* TASK REQUIREMENTS *
Only the text belongs in the copy. Transcribe the data exactly and drop any pictures.

*** DATA FOR THIS EXERCISE ***

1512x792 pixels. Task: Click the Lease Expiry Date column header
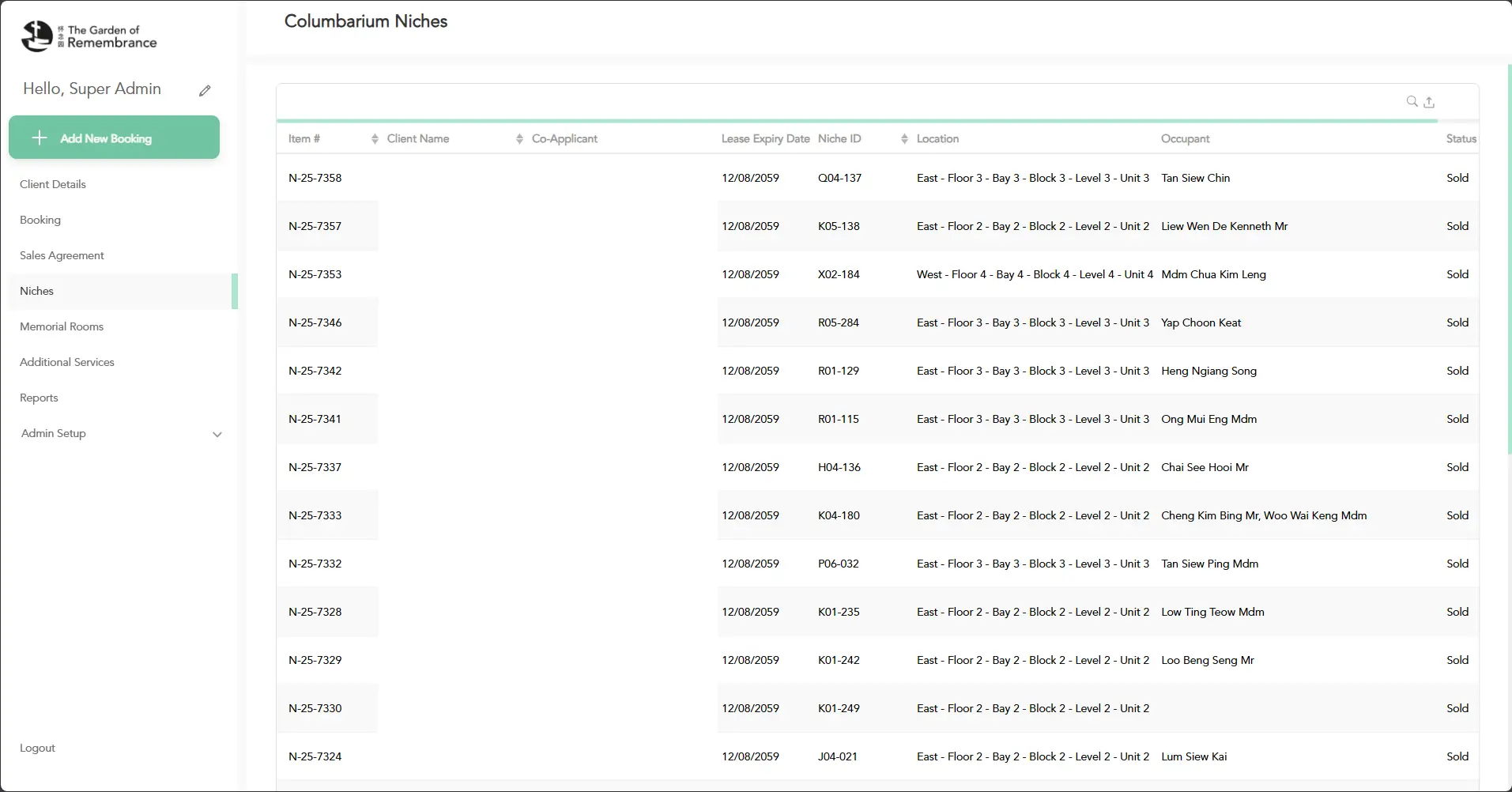pos(765,138)
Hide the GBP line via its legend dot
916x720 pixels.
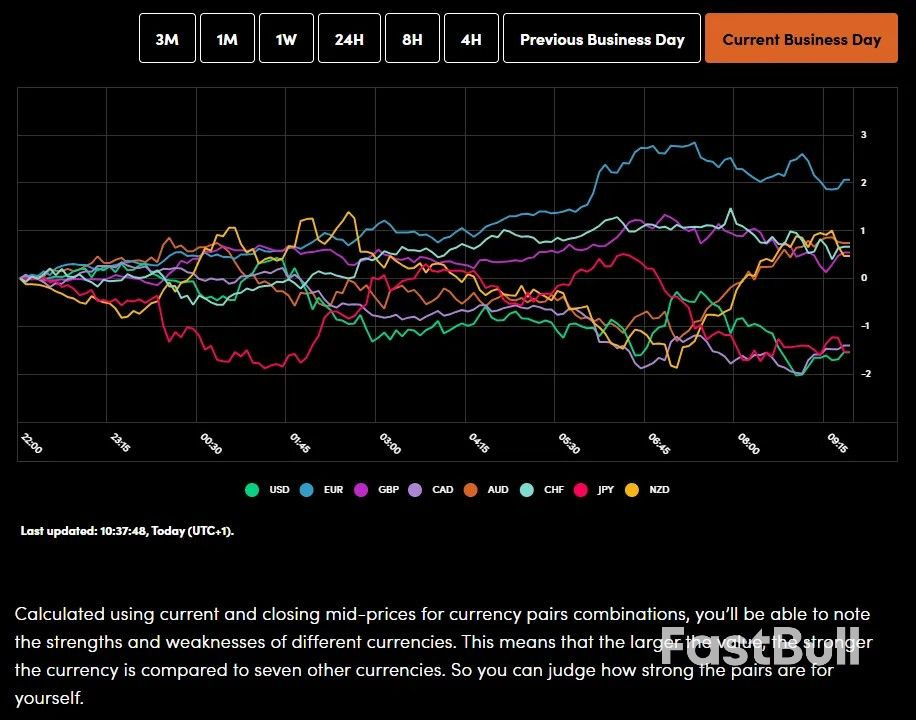click(362, 490)
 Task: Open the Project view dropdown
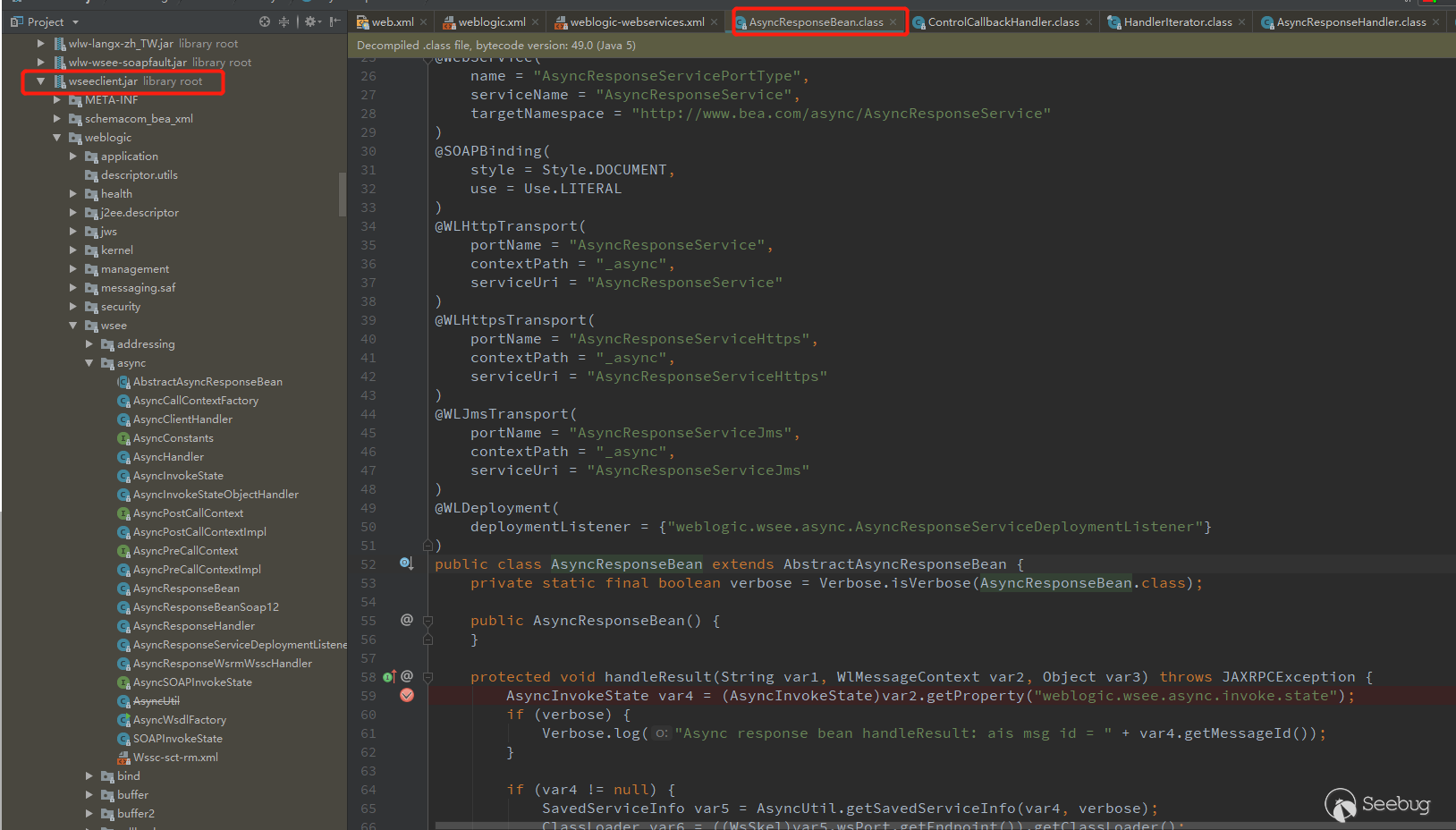pyautogui.click(x=75, y=22)
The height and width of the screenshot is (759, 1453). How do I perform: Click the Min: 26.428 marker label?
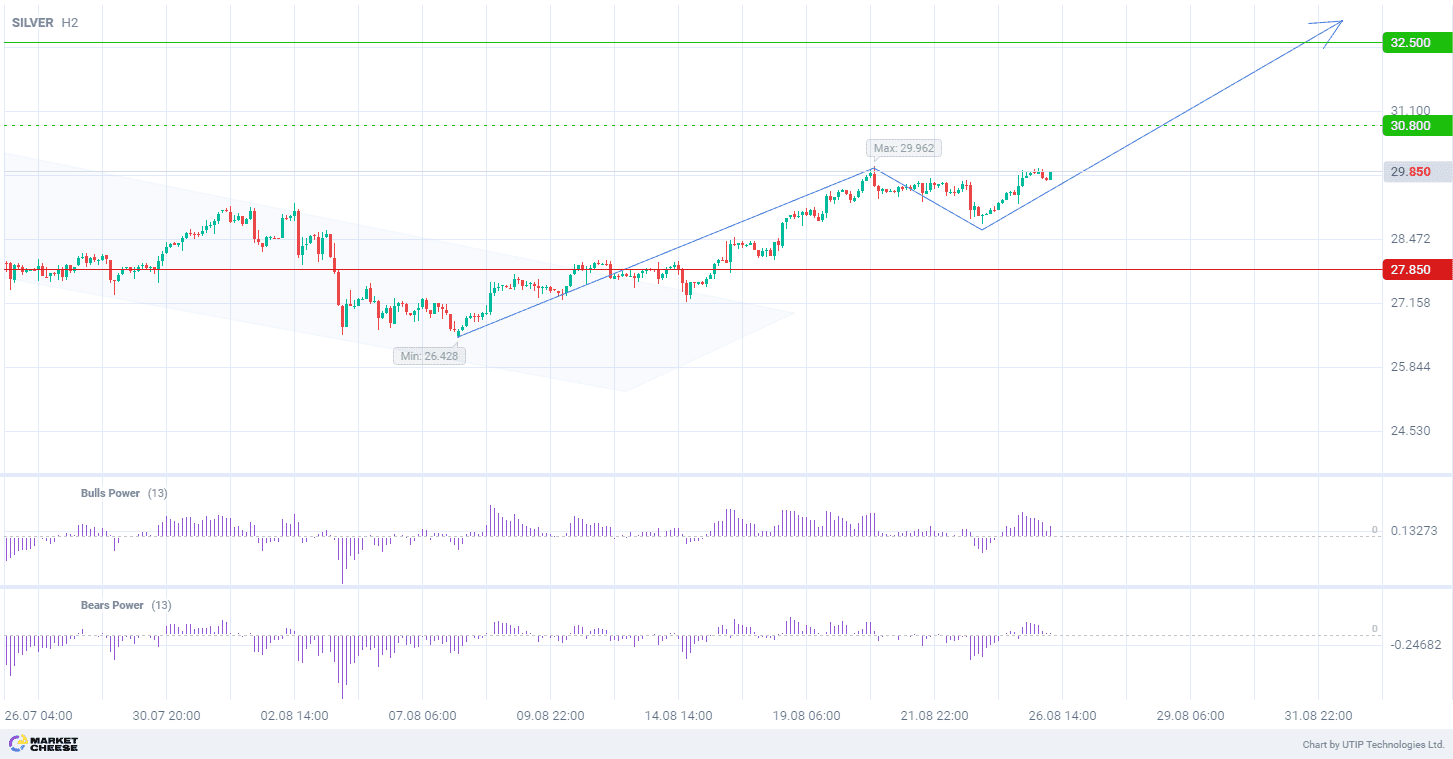tap(429, 355)
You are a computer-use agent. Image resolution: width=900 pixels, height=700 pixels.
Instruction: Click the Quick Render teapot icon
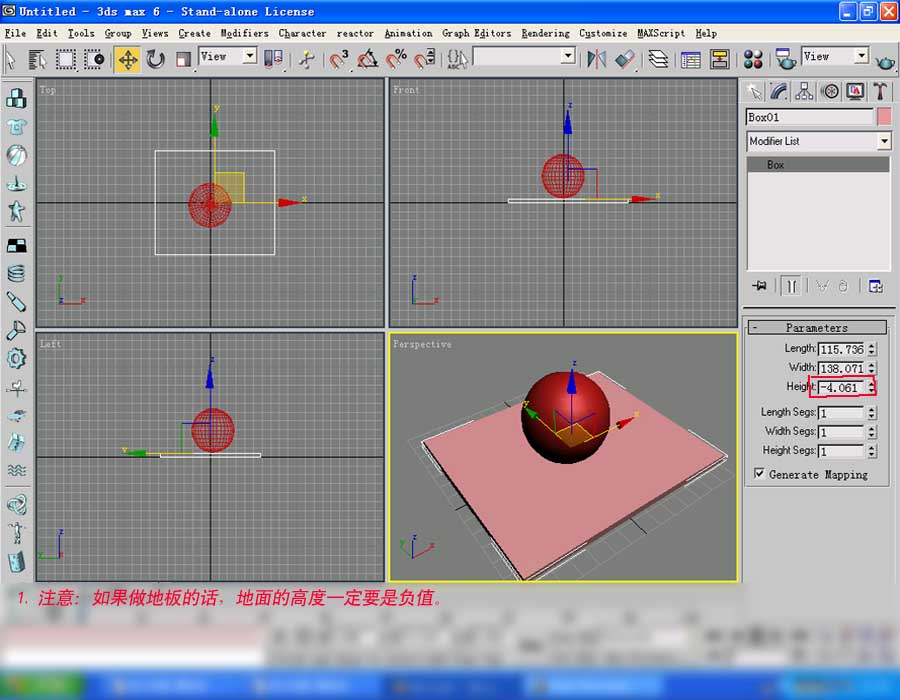[885, 59]
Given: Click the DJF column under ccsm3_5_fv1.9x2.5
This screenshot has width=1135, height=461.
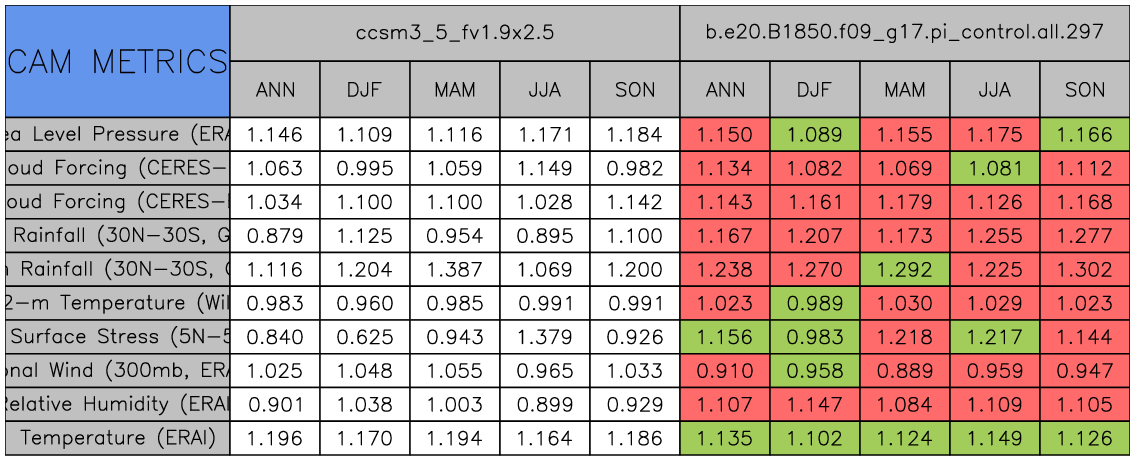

*** End of DATA FOR THIS EXERCISE ***

* FINISHED EXERCISE *
1512x792 pixels. Task: Click the Lease Expiry Date column header
pos(765,138)
Hide the GBP line via its legend dot
916x720 pixels.
click(362, 490)
 Task: Open the Project view dropdown
pyautogui.click(x=75, y=22)
The height and width of the screenshot is (759, 1453). How do I perform: Click the Min: 26.428 marker label?
tap(429, 355)
You are a computer-use agent. Image resolution: width=900 pixels, height=700 pixels.
Instruction: Click the Quick Render teapot icon
[885, 59]
Given: Click the DJF column under ccsm3_5_fv1.9x2.5
This screenshot has width=1135, height=461.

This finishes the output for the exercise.